On Saturday night, ultra-talented fight phenom Teofimo Lopez faces Richard Commey for the latter's IBF Lightweight title.

Lopez, of course, has been talking a lot of smack about Vasyl Lomachenko and insists Loma would be no match for him should they meet head-to-head. And not only has he gotten Loma's attention with his brazen remarks, he's getting the public's attention with his flamboyance and panache inside and outside the ring.

A 2016 Honduras representative at the Olympic Games in Rio de Janeiro, Brazil (60kg), Lopez is flashy and arrogant, and has a crowd-friendly style.

He's the goods so far and everything a promoter would want in a fighter.

Fighters like him are very rare and if you're promoting a fella like that he must be cultivated wisely. Throwing him in the ring with the world's best fighter too soon could have a negative, devastating effect.

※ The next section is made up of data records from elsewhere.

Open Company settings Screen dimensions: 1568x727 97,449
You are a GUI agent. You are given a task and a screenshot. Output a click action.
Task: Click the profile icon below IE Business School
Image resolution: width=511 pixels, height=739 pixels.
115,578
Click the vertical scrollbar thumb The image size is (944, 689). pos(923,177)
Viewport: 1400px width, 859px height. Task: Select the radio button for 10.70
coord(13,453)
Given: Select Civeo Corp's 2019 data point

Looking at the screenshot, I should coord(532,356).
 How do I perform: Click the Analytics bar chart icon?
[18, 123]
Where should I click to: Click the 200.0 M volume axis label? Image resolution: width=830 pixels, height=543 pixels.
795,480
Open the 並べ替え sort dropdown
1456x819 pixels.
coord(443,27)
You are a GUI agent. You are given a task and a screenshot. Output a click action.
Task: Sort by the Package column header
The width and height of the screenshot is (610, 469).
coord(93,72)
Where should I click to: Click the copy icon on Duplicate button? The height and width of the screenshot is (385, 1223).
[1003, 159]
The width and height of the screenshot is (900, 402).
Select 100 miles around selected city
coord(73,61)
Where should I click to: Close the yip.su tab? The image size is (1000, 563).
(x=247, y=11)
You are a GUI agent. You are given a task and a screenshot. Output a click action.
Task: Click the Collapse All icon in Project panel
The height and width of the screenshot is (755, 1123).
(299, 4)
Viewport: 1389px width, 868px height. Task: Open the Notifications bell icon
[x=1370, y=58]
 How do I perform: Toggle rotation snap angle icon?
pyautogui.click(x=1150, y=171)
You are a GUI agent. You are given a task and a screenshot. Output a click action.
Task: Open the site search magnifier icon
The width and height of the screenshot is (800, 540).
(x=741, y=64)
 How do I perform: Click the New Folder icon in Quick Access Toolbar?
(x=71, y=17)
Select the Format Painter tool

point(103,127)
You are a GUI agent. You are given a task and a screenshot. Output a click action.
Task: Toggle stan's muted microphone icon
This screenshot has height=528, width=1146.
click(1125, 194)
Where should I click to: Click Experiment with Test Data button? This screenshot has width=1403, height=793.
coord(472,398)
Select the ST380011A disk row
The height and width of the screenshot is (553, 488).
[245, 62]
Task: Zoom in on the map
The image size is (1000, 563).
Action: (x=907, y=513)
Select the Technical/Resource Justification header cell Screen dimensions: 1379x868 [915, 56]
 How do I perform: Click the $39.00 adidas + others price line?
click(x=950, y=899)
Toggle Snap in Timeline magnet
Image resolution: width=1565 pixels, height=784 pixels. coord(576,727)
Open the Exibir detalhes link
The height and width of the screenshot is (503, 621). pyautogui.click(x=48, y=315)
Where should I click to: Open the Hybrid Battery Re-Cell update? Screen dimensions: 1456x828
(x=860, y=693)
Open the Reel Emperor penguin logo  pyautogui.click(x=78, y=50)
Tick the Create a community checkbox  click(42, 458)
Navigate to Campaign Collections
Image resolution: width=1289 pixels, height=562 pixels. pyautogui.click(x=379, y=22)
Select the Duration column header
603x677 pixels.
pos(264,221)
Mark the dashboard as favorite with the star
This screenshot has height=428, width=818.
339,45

Lopez and Lomachenko have been trading barbs all year. If the former's wins Saturday night against Commey, no easy task, Teofimo would own 1/4 of the lightweight title. The other three belts belong to Lomachenko so a lightweight unification bout in 2020 should be expected, right?

... Not so fast.

Given Lomachenko and Lopez are promoted by Top Rank, the fight would be easy to make because only one promoter would be involved. Moreover, it would be a lucrative endeavor for that promoter. HOWEVER, Top Rank might not pull the trigger yet.

The case against Lomachenko vs Lopez in 2020
Should Lopez defeat Commey, Top Rank still may choose to marinate Loma vs Lopez awhile longer. After all, Lopez is still relatively unknown among non-diehards.

Waiting a year and building the fight up could result in doubling public demand and maximizing the revenue for both fighters and Top Rank.

Lopez's performance against Commey and that fight's viewership on ESPN will tell us about where Lopez is in relation to Lomachenko, skills-wise and in popularity.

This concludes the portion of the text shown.